Organizations Still Not Learning As Evidenced By UCLA Health Data Breach – Chuck Leaver

Written By Craig Hand And Presented By Ziften CEO Chuck Leaver

UCLA Health Data Breach Probably Down To Poor Security

UCLA Health announced on July 17th 2015 that it was the victim of a health data breach impacting as much as 4.5 million health care clients from the 4 hospitals it runs in the Southern California region. According to UCLA Health authorities, Personally Identifiable Information (PII) and Protected Health Information (PHI) was accessed but no proof yet suggests that the data was taken. This data went as far back as 1990. The officials likewise specified that there was no evidence at this time, that any credit card or monetary data was accessed.

“At this time” is key here. The info accessed (or potentially taken, its certainly hard to understand at this moment) is practically great for the life of that person and possibly still useful past the death of that individual. The details offered to the perpetrators consisted of: Names, Addresses, Telephone numbers, Social Security Numbers, Medical condition, Medications prescribed, Medical procedures carried out, and test outcomes.

Little is known about this cyber attack like so numerous others we discover however never ever hear any real information on. UCLA Health found uncommon activity in sections of their network in October of 2014 (although access possibly started one month previously), and immediately got in touch with the FBI. Finally, by May 2015 – a complete 7 months later – detectives mentioned that a data breach had occurred. Again, officials declare that the hackers are more than likely highly sophisticated, and not in the country. Lastly, we the general public get to hear about a breach a complete two months in the future July 17, 2015.

It’s been said many times before that we as security specialists have to be right 100% of the time, while the cyber criminals just need to find that 1% that we may not have the ability to correct. Based on our investigation about the breach, the bottom line is UCLA Health had inferior security practices. One reason is based upon the simple fact that the accessed data was not encrypted. We have had HIPAA now for a while, UCLA is a well-regarded bastion of Higher Education, yet still they cannot protect data in the most basic methods. The claim that these were extremely sophisticated people is also suspect, as so far no real proof has actually been disclosed. After all, when is the last time that a company that has been breached declared it wasn’t from an “advanced” cyber attack? Even if they declare they have such proof, as members of the general public we won’t see it in order to verify it correctly.

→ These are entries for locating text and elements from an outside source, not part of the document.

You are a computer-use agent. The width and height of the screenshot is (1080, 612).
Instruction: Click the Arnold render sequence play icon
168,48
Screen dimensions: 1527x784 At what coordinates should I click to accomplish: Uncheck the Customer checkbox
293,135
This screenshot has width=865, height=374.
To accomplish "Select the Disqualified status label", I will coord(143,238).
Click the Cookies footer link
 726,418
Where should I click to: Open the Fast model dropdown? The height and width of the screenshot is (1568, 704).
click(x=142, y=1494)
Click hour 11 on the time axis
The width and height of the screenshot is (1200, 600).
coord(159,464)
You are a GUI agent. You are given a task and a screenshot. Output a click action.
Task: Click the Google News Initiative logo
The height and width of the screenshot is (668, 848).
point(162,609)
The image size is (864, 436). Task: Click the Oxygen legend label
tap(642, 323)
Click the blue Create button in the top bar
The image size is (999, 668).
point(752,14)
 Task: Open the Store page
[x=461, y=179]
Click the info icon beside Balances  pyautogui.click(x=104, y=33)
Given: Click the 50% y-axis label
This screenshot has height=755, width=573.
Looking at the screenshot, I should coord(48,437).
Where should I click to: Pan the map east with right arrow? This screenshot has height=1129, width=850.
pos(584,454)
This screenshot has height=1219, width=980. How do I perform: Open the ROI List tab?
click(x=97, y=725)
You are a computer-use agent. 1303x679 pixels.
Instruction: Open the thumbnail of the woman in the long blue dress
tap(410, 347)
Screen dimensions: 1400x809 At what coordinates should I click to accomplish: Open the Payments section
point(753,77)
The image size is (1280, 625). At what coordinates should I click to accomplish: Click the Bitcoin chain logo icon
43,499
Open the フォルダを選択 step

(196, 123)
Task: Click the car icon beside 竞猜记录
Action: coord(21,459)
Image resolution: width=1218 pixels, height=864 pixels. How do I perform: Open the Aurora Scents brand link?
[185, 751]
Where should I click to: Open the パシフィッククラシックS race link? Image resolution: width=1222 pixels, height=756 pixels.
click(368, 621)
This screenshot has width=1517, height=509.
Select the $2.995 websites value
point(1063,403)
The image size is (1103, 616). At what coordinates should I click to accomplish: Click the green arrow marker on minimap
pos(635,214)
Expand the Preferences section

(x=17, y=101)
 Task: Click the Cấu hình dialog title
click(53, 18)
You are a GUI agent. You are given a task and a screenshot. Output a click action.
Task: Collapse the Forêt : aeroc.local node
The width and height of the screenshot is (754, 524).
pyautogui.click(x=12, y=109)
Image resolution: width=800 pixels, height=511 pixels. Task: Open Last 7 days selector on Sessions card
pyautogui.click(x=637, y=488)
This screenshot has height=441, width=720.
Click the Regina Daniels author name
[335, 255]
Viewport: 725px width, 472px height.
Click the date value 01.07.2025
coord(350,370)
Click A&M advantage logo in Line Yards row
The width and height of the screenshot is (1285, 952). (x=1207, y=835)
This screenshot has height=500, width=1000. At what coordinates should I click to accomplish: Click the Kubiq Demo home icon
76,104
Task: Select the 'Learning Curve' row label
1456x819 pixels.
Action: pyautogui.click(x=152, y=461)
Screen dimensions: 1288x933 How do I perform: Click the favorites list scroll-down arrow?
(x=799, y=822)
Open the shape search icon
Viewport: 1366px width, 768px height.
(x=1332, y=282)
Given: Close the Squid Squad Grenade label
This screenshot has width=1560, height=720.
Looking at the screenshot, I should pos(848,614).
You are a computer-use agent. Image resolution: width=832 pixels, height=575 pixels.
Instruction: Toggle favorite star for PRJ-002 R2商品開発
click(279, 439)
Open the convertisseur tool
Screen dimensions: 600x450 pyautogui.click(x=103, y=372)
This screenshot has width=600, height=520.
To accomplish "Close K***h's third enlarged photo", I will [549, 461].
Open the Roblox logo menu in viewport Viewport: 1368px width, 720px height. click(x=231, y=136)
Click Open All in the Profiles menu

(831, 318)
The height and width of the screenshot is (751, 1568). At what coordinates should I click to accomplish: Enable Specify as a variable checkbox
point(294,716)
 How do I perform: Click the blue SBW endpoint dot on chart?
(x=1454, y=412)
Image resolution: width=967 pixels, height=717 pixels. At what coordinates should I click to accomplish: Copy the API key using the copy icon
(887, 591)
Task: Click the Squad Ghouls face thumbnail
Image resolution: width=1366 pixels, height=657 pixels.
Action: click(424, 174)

Considering that there isn’t really enough disclosed info about the breach, its hard to figure out if any system would have helped in discovering the breach faster instead of later on. Nevertheless, if the breach started with malware being delivered to and executed by a UCLA Health network user, the likelihood that Ziften could have assisted in finding the malware and potentially stopping it would have been fairly high. Ziften might have also notified on suspicious, unknown, or known malware in addition to any communications the malware might have made in order to spread out internally or to exfiltrate data to an external host.

When are we going to learn? As all of us know, it’s not a matter of if, but when, organizations will be breached. Smart companies are getting ready for the inevitable with detection and response systems that reduce damage.